Tennessee never recovered from the blunder. A 16-point halftime deficit, caused by a 14-point swing on that one play, eroded into a 37-20 loss to Alabama.
Saddled with a 5-2 record (2-2 in the Southeastern Conference),l the 17th-ranked Volunteers are teetering dangerously on a season that could unravel. Meanwhile, Alabama (6-1, 4-0) won for the sixth straight time after a season-opening loss to Florida State that gets harder and harder to understand as the season wears on.
The challenge this week will be to put the pieces together in time for Saturday night’s game at Kentucky. The Wildcats took Texas to overtime before falling, 16-13.
The good to come from the loss at Alabama was proof that the Vols defense could stop the run. The Crimson Tide’s run game was hardly feared coming into the contest. But when Tennessee limited Alabama to just 120 rushing yards on 32 carries — and 47 of those came on three plays (two were end around plays) — ‘Bama was pretty much one-dimensional.
But that one dimension was pretty good.
The plan to knock Alabama’s elite quarterback Ty Simpson off his game was to make him uncomfortable in the pocket. The actual execution was that, for the most part, he was right at home with chaos going on all around him.
Simpson completed 19 of 29 passes for 253 yards and two touchdowns. Receiver Ryan Williams, healthy for the first time this season, caught all five passes thrown in his direction for 87 yards.
Tennessee had nobody in the defensive secondary that could keep up with him.
What was Tennessee coach Josh Heupel thinking when his offense was lined up tight, with no receivers flanked out wide, in a situation that even casual fans knew called for a pass?
The ball was on ‘Bama’s 1-yard line.
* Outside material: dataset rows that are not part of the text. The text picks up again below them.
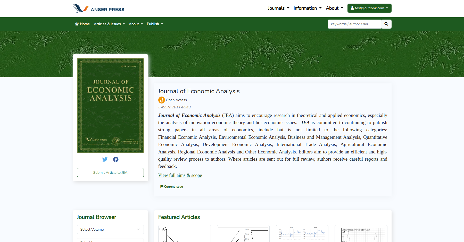
Task: Expand the Articles & Issues dropdown
Action: pos(109,24)
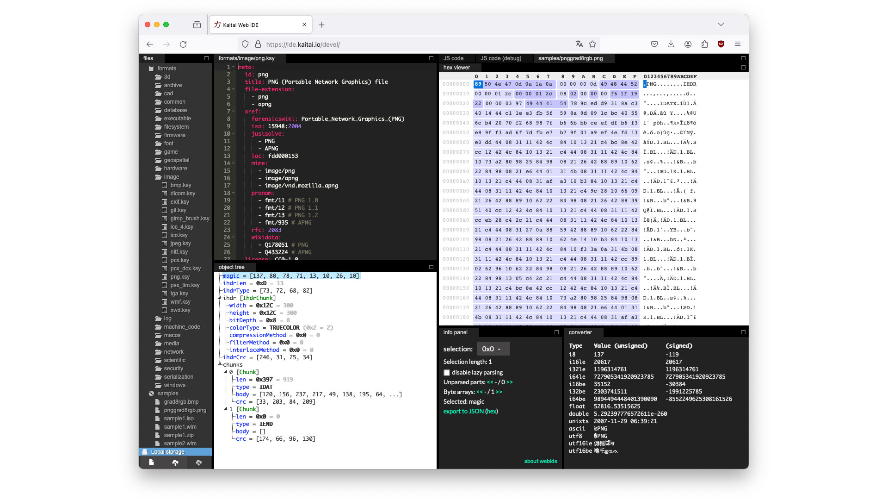
Task: Collapse chunk 0 in the object tree
Action: coord(226,372)
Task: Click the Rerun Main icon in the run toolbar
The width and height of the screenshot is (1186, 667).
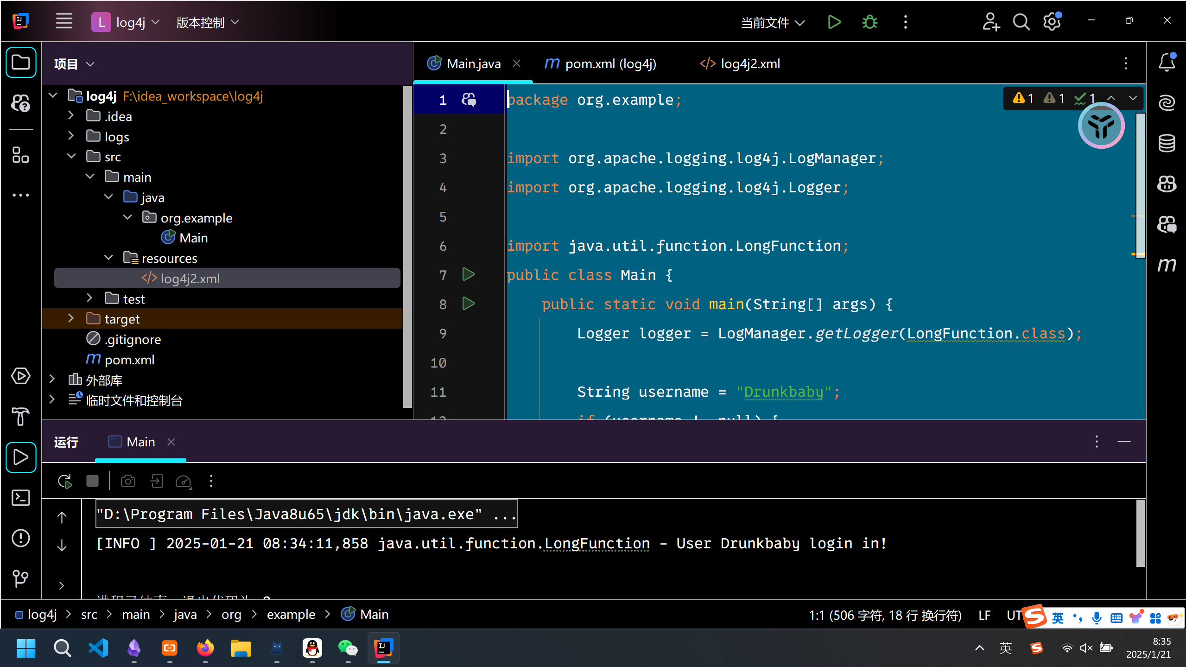Action: 65,481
Second down. Nine seconds on the clock before halftime. Tennessee had no timeouts. An unsuccessful run and the half is over. An incomplete pass, the clock stops and the Vols live to play another snap.
TV commentators repeated ad nauseam that more than 90% of Tennessee’s plays inside the 5-yard line this season have been runs.
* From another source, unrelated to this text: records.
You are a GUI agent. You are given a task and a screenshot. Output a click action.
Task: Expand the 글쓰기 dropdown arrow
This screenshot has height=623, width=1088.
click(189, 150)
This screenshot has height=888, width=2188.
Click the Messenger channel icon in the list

A pass to tight end Miles Kintselman was called. He came out of the backfield and peeled off toward the end zone. Joey Aguilar threw behind him, in perfect position for Brown to snatch it and go the distance.
Aguilar seemed to be pestered by a sore neck most of the game. He was hit high on a run, not learning his lesson from last week’s scare late in the Arkansas game.
How he recovers from that will go a long way toward how things play out at Kentucky this week.
There is still an opportunity for the Vols to find their way into the College Football Playoff, but it starts with winning out. That isn’t going to be easy.
Kentucky is a bitter rival. Oklahoma has been ranked all year. The last time Tennessee won at Florida was 2003, even though Billy Napier won't be around to coach. And Vanderbilt looks really good with Diego Pavia leading the way. Even winning out might need some help from other teams.
It wouldn’t take much for this season to completely fall apart.
And if it does, the first crack in foundation was that pick-six.